To the best of my knowledge and experience, if a call is blocked, it is blocked period. Once a blocked number is identified as blocked, it is simply disconnected.

In iOS 13.6 there is no opportunity for the blocked caller to leave a message creepy or otherwise neither does the caller get a message that their call was blocked. (But, there is an option in Settings > Phone to Silence unknown callers and another option to send a text message of your choice and composition to silenced, refused, or unanswered calls. So it would appear Apple has already responded to your request.)

However, it is possible for a spoofer to place a call from a blocked number, or even no number, and have it appear to your telephone as another number altogether. In other words the number that appears to be calling and you blocked has no relationship the actual number that made the call, and there may have never been actual telephone number.

While it is possible to identify some spoofed calls, that is a continual running battle and requires full time teams of developers as well as extensive networks to identify and record suspect sources, just to stay even. Which is why there is a market for third party call blocking software such as NoMoRobo and MalwareBytes and why those products require a subscription to finance keeping their software and lists of bad numbers and urls constantly up to date.

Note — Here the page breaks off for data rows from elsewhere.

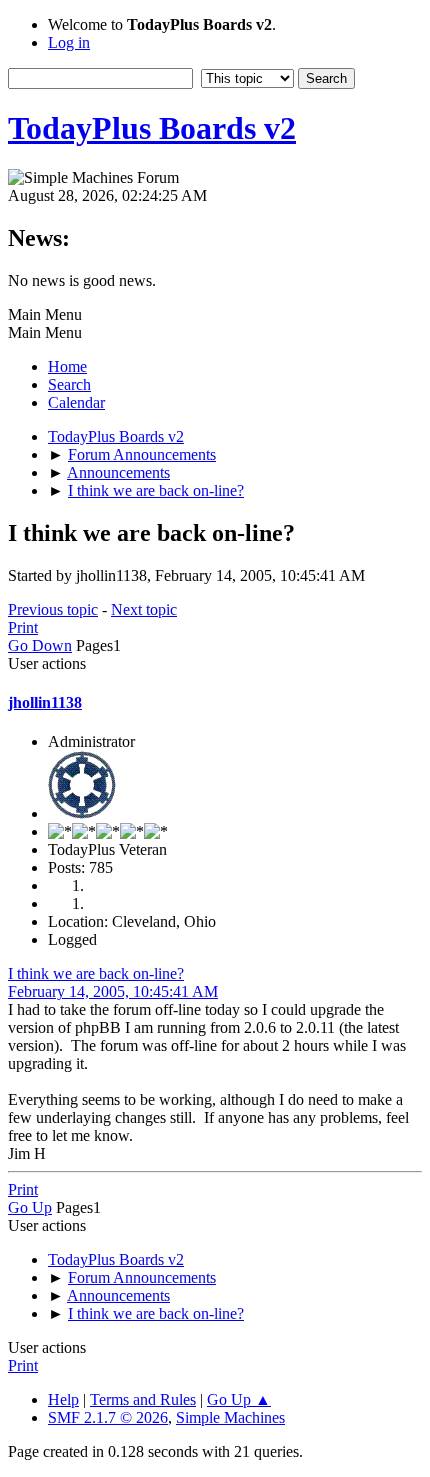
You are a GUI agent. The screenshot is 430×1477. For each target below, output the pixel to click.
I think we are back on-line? (96, 973)
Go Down (40, 645)
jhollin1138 (45, 702)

Many, perhaps most, of these spam calls are marketing legitimate major institutions like AARP, VISA, Mastercard, major insurance companies, etc. or at least companies that have contracted to market their products. So they are at least quasi-legitimate and carry enough influence with legislatures to prevent any laws against these practices with any real enforcement teeth. This is not going to change unless and until…
  • there is universal agreement between almost all nations to solve the problem.
  • there are enforceable international standards and controls
  • the international telecommunications protocols are redesigned and rewritten to include security standards and a mechanism to enforce those standards and block non-compliant networks.
  • the cost of violation is too significant to write off as a cost of doing business as usual.
  • not likely to happen in our lifetime.



If we knew what it was we were doing, it wouldn't be called research, would it?